*Input data:*
::::

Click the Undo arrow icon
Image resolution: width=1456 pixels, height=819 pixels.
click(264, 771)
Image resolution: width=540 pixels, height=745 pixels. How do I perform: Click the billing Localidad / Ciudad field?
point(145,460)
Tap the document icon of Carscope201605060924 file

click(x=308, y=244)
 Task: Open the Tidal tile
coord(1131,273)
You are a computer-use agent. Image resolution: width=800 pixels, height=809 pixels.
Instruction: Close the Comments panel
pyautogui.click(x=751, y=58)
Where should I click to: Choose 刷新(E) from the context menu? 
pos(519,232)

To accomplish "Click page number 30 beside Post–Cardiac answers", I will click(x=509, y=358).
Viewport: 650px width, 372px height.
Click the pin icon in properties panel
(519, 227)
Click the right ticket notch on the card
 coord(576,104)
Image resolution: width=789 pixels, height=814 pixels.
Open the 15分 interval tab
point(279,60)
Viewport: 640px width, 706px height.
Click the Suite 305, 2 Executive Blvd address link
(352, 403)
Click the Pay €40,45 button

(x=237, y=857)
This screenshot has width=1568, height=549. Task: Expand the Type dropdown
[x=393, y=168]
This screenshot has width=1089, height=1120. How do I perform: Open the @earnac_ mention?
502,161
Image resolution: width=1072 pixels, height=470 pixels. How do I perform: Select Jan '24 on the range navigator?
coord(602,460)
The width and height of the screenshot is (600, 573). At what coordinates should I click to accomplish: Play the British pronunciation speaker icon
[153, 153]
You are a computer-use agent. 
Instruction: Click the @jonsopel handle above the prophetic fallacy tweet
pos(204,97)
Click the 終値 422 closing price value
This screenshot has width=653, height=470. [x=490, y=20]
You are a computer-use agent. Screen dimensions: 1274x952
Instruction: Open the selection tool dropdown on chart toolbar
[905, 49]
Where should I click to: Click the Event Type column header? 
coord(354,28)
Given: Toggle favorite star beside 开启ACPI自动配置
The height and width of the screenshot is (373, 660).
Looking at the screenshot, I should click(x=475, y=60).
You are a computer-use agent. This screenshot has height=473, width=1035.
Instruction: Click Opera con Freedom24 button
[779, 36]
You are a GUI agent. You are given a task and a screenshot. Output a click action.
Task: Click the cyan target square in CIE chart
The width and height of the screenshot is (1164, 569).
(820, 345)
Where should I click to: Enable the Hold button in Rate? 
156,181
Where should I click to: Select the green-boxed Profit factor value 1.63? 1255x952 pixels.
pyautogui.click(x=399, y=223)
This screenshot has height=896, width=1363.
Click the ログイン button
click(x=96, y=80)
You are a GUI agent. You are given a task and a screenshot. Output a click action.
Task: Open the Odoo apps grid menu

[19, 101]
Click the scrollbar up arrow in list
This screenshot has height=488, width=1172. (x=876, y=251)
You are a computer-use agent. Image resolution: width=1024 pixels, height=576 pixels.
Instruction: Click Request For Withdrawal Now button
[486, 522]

::::

*Goal of the exercise:* Search the entries for lines with the string "Viewport", then report their number alone.

*Response to the exercise:* 2